Perhaps I’ll try to phone her today, to see how the trans-European journey is progressing. Mobile telephony has it uses.


Moving nicely on down the foot of the 1st Pakokku.

Donna (comment yesterday), it’s exciting to “meet” one of Herzog’s beta testers. This is a very interesting venture.

I had to go up to Boots for medicaments yet again yesterday, and treated myself to the new Rowan magazine while I was up there. I have grasped at last – this will be useful if I can hold on to it – that the even numbers are the preferred autumn issues. That is the opposite to the old – and equally undated – Vogue Knitting Books. They started off with No 1 in the autumn of 1932, and continued with odd numbers for autumn.

For knit-ability, I think I’d put Kate Davies’ “Nepal Wrap” tops: a triangular shawl with interesting stripes. And I agree with Kate herself, in a recent blog entry, in admiring Marie Wallin’s “Anatolia”, a wonderfully colourful “Fair Isle” – in the broadest sense of the term. It deviates occasionally from the Golden Rule: Only Two Colours at a Time. But the deviations are few enough, and far enough apart, and sufficiently worth having, that I think they would be bearable. One to think about.

There’s also an article about Kate, and some interesting material by her about steeking – both historical material, and instructional. The Kate Davies issue.

There’s a lot of Kidsilk Haze against which I have taken a life-time vow. But if that’s what you like, there it is.

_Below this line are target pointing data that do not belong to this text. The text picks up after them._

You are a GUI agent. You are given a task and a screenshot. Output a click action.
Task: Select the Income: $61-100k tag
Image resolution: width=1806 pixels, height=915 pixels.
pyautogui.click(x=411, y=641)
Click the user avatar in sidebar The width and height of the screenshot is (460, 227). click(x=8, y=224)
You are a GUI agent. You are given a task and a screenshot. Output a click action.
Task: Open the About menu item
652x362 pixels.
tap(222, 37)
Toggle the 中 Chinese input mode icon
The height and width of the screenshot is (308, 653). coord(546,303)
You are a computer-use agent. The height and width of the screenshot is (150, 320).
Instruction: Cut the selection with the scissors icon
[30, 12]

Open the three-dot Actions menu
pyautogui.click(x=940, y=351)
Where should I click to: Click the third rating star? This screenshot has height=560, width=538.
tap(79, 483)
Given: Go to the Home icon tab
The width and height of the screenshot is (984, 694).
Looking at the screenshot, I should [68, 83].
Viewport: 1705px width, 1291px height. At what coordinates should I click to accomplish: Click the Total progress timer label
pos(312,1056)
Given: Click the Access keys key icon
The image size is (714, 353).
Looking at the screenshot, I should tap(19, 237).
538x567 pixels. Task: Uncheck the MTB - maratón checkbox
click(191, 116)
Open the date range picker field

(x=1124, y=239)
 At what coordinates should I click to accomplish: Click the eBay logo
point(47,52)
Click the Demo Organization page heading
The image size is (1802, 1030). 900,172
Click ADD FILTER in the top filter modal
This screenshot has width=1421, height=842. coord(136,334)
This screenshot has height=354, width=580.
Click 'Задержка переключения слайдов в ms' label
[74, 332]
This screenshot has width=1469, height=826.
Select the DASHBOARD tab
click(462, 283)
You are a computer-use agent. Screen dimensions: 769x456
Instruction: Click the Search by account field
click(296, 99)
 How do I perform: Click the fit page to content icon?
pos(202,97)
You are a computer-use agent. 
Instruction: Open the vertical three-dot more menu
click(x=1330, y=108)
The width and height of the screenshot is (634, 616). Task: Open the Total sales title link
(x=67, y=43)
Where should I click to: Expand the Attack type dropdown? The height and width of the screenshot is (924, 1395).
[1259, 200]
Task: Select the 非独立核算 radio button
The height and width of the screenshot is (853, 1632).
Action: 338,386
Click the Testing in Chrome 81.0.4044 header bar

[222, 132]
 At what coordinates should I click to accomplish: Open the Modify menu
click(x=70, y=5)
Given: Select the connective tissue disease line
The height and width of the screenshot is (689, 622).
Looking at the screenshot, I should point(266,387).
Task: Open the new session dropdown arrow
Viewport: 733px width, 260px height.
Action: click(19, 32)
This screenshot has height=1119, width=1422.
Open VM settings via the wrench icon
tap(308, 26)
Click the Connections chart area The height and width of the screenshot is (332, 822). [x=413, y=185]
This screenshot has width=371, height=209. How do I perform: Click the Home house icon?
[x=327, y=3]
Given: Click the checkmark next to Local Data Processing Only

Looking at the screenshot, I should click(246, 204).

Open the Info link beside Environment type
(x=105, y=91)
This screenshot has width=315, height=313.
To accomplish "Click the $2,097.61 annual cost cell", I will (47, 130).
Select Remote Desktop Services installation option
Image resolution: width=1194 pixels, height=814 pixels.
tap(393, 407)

I’ve finished Allingham’s non-fiction about village life during the war. There are some awfully good bits, most especially the account of a day trip to London made during the height of the blitz. The day began with an unusual daylight raid, so her conference with her publisher was conducted in the air-raid shelter under the building. The rest of the day was a disconcerting mixture of the absolutely familiar and the utterly destroyed. “There were few untidinesses, little of the jagged look I had imagined. Rather, complete smooth annihilation.”

At the end of the day she bought a newspaper from an old woman who had presumably been on her corner all day: “Cheer up. It’ll take ‘em a ‘ell of a time to knock it all down, dear.”

The train home ran on time, and likewise the connecting bus to her village.

Now I’ve reverted to reading Cathy’s new one, “Kate Sampson”’s “Carnaby”. It’s good. Where I am at the moment, the heroine has just arrived in Edinburgh, at a fictional address located, to judge from the post code, not far from the author’s parents-in-law’s real one. “It must be summer in Edinburgh too but it’s really cold.”

1 comment:

  1. I just spent a fruitless 10 minutes trying to get your DiL's first book for kindle. I finally figured out that it can't be done in the US. I will have to get her books the old fashioned way.